La penna degli Altri
La Roma ai senatori: Mancini, Cristante e Pellegrini blindati
Chi li ha criticati, bollandoli come "la banda del sesto posto", adesso dovrà arrendersi all'evidenza. Gli highlander della Roma entreranno nel futuro con Gian Piero Gasperini. Ed è un'altra vittoria del tecnico. Da Gianluca Mancini a Bryan Cristante e Lorenzo Pellegrini, passando per Zeki Celik, i rinnovi pluriennali del nucleo storico giallorosso si avvicinano sempre più in coincidenza con la volata Champions. Perché in questa stagione piena di colpi di scena la vecchia guardia ha dimostrato di avere una mente da Gasp. (...) Il tecnico si sta spendendo in prima persona per loro, come del resto pure per Stephan El Shaarawy e lo stesso Paulo Dybala, entrambi in scadenza al 30 giugno come Pellegrini e Celik.

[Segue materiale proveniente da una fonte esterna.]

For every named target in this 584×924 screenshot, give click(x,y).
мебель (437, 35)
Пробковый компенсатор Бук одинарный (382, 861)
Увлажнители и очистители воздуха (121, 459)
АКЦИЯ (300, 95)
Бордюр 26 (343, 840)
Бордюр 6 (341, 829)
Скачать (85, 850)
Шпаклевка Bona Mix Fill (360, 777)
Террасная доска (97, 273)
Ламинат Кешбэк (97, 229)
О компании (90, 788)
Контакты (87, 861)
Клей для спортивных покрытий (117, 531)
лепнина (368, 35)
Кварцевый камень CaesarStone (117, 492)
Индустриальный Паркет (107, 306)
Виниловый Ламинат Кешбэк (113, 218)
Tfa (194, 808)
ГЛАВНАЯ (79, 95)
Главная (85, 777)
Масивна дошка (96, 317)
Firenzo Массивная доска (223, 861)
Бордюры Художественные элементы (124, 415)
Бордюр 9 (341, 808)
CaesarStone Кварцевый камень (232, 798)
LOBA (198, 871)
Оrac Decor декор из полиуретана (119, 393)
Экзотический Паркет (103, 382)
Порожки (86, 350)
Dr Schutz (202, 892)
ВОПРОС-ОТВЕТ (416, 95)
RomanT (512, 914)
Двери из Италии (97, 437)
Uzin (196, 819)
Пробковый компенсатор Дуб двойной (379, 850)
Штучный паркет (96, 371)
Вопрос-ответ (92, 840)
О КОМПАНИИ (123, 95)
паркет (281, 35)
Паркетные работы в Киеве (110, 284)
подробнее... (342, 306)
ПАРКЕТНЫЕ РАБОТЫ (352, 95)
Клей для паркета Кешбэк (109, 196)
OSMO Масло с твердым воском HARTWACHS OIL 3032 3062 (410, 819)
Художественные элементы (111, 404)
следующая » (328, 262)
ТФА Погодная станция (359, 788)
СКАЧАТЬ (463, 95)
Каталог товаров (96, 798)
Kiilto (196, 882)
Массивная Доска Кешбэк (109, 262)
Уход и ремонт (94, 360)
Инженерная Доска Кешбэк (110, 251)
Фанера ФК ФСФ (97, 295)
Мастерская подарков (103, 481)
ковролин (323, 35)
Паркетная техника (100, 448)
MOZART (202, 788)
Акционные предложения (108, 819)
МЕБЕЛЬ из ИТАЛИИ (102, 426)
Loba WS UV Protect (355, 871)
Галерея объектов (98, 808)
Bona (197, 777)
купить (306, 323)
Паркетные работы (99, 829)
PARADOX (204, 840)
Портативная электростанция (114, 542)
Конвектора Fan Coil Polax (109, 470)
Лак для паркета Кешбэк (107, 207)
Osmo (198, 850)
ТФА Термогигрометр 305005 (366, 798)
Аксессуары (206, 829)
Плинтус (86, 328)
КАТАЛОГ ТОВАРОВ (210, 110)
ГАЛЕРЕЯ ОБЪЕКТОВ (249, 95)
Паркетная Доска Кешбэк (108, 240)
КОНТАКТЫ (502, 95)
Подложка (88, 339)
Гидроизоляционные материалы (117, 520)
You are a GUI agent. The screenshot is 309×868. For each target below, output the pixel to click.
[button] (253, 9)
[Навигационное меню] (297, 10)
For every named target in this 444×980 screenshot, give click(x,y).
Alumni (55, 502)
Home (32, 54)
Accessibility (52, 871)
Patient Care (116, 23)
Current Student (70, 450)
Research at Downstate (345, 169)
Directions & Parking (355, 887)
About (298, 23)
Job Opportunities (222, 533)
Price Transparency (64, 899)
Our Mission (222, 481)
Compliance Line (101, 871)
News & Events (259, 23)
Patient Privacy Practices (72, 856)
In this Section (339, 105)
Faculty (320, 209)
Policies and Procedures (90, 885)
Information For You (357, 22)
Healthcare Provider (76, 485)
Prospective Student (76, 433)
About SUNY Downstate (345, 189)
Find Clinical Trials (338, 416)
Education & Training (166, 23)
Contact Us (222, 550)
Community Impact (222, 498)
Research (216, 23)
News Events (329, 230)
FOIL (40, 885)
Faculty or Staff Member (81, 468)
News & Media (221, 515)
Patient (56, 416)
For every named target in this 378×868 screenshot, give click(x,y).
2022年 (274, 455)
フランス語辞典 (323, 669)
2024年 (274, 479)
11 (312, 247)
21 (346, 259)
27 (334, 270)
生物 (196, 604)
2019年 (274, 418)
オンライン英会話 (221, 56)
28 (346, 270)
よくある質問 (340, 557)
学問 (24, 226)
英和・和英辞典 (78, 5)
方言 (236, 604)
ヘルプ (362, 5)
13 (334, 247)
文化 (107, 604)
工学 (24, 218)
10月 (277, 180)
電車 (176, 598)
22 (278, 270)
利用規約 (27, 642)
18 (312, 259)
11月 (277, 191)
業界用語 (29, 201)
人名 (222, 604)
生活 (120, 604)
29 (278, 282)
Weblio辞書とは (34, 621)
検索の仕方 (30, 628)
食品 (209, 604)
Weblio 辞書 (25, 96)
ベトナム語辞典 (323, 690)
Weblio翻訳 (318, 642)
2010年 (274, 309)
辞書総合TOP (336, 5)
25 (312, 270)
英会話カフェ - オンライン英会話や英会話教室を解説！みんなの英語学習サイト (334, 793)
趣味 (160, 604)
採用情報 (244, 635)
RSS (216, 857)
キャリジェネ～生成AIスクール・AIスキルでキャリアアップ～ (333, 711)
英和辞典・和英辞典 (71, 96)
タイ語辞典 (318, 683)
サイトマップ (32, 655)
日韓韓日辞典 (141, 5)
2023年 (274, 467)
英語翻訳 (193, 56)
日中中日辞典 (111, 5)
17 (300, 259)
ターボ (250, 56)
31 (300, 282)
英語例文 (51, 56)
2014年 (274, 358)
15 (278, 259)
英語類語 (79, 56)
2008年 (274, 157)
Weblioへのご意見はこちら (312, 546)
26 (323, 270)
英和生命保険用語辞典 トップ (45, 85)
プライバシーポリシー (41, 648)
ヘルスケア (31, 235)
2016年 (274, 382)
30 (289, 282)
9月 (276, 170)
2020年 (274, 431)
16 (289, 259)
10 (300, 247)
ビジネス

Gasp li ha descritti tutti come elementi di alti valori, da cui non si può prescindere se si vuole alzare il livello in concomitanza con l'arrivo di 3-4 elementi top alla Wesley o alla Malen. "Questo è un gruppo molto forte con una base solida - ha detto Gasp nei giorni scorsi -. Sono sempre presenti e, quando perdono, ci stanno male: non è da tutti. Ci mettono sempre la faccia e giocano sempre, non si danno mai per malati. Questi sono valori da rinforzare, non da smantellare per prendere chissà chi. Io rispetto anche altre idee, però se devo lavorare lavoro con le mie". E allora la naturale conseguenza è che elementi come Mancini e Cristante, fedelissimi dell'allenatore dai tempi di Bergamo, firmeranno a fine stagione il rinnovo fino al 2030 e Pellegrini con ogni probabilità fino al 2029 (con un sensibile abbassamento dell'ingaggio). Non solo. C'è di nuovo anche che il 29enne Celik vorrebbe restare. (...) Mentre per ElSha, di cui il tecnico ha stima, se ne riparlerà solo a fine campionato (attorno al giocatore si è comunque creata una buona atmosfera) e per Dybala ci sarà di sicuro un summit con gli agenti per discutere un eventuale prolungamento a cifre comunque molto più contenute rispetto a quelle attuali. (...) Il rettilineo finale della stagione è diventato un regno delle possibilità per i senatori, nessuno dei quali è in discussione: fino a quando non arriveranno elementi preponderanti nei loro ruoli non dovranno temere. Quest'anima forte della Roma non regala niente a nessuno.